REQUIREMENT: If a line in the data has the string "will", please show it.

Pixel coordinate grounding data
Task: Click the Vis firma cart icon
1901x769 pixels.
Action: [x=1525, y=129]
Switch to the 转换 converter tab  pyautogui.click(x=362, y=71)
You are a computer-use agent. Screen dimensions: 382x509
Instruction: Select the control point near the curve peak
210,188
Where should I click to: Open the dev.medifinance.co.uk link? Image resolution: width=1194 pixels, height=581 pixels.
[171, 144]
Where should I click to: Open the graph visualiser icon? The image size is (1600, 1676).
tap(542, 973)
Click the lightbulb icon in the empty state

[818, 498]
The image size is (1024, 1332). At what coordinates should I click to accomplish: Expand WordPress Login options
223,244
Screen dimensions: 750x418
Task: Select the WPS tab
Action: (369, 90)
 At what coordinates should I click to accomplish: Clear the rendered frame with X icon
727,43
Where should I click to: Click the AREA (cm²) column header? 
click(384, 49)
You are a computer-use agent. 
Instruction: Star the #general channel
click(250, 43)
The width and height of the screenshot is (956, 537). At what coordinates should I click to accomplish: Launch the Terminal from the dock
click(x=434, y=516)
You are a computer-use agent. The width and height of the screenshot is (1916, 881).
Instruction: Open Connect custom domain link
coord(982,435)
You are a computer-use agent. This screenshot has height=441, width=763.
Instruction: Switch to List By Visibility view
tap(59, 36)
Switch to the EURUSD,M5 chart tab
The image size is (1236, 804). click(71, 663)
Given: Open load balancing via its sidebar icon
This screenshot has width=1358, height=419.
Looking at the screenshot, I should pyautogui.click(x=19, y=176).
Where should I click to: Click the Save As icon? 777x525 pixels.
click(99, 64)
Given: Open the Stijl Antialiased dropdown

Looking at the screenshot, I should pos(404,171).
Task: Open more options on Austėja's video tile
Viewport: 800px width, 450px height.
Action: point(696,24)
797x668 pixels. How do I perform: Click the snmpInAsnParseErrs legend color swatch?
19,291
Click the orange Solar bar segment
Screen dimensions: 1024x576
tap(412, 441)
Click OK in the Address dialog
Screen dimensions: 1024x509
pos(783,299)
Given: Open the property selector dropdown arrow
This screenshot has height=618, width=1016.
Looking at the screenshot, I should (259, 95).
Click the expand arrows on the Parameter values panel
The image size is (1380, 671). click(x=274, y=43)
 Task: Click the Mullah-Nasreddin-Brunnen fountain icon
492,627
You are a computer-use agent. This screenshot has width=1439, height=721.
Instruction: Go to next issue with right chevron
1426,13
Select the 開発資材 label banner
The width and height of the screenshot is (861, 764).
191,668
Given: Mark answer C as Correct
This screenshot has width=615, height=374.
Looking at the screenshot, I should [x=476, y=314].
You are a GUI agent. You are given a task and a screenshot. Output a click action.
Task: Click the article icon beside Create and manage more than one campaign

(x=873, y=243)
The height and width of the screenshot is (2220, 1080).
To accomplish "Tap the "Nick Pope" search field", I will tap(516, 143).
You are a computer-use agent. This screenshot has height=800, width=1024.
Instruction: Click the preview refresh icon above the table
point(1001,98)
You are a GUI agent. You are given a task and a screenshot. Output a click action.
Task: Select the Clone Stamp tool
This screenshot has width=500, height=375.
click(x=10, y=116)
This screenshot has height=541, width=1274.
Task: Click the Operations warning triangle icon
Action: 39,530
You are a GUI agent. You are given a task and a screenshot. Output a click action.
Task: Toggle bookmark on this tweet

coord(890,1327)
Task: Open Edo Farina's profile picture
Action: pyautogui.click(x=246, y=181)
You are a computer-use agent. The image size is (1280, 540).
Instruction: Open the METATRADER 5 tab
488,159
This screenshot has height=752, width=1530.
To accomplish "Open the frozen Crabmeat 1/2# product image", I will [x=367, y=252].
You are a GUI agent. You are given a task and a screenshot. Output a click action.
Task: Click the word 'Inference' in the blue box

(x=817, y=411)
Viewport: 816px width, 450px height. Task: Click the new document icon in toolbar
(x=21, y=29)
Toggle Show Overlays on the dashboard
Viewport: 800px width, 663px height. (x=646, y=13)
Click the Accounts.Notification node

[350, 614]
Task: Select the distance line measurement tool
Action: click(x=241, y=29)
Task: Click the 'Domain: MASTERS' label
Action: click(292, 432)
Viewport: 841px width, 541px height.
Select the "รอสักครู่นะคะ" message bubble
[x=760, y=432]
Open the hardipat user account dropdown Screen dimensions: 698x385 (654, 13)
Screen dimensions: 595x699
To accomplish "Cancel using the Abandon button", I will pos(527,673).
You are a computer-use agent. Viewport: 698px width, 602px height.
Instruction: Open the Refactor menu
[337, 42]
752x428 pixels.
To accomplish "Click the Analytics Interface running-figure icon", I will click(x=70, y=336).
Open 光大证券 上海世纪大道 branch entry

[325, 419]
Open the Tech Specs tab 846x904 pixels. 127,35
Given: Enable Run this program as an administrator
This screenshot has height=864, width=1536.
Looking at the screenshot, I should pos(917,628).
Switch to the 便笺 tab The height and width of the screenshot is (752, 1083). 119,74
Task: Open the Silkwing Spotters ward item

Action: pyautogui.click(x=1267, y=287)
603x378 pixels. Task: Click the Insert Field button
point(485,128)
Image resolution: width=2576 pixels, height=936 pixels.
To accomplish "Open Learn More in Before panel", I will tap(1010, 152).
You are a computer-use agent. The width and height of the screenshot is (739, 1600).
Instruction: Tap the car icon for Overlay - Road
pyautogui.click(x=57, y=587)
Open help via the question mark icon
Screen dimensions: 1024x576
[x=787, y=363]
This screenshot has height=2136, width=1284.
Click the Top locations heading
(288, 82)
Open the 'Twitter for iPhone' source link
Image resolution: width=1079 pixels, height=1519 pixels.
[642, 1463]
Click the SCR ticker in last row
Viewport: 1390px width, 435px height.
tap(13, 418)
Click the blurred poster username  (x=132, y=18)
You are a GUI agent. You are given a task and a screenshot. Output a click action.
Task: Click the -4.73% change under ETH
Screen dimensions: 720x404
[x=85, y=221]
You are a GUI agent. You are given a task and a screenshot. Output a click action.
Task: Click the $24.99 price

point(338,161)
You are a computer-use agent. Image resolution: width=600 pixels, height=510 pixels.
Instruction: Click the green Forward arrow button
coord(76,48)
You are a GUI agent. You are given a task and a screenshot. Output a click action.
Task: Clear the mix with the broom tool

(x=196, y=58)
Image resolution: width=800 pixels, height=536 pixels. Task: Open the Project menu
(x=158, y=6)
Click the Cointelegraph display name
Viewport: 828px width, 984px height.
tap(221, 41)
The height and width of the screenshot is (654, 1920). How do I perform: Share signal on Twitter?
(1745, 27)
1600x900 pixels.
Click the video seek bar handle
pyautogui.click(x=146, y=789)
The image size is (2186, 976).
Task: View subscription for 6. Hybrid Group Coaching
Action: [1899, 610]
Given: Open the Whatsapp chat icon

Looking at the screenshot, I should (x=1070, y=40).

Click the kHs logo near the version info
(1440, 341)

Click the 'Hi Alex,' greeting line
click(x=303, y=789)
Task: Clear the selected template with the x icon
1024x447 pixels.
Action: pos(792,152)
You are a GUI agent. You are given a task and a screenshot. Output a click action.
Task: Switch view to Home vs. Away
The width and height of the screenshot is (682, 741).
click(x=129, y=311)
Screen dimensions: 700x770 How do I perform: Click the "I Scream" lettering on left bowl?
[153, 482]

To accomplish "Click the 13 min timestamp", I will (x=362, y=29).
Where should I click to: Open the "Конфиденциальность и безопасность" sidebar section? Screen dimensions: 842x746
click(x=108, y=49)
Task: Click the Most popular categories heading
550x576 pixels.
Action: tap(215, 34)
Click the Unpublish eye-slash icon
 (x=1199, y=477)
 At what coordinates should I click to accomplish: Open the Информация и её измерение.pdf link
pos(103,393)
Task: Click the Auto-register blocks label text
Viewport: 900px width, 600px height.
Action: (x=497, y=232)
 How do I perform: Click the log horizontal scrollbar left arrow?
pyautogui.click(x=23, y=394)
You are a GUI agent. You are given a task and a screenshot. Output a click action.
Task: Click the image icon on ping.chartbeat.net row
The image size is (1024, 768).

WRITTEN RESPONSE:
To accomplish "Tap the "Nick Pope" search field", I will tap(516, 143).
To accomplish "Open the frozen Crabmeat 1/2# product image", I will [x=367, y=252].
To accomplish "Cancel using the Abandon button", I will pos(527,673).
To accomplish "Click the Analytics Interface running-figure icon", I will click(x=70, y=336).
To accomplish "Open Learn More in Before panel", I will tap(1010, 152).
To accomplish "Click the 13 min timestamp", I will (x=362, y=29).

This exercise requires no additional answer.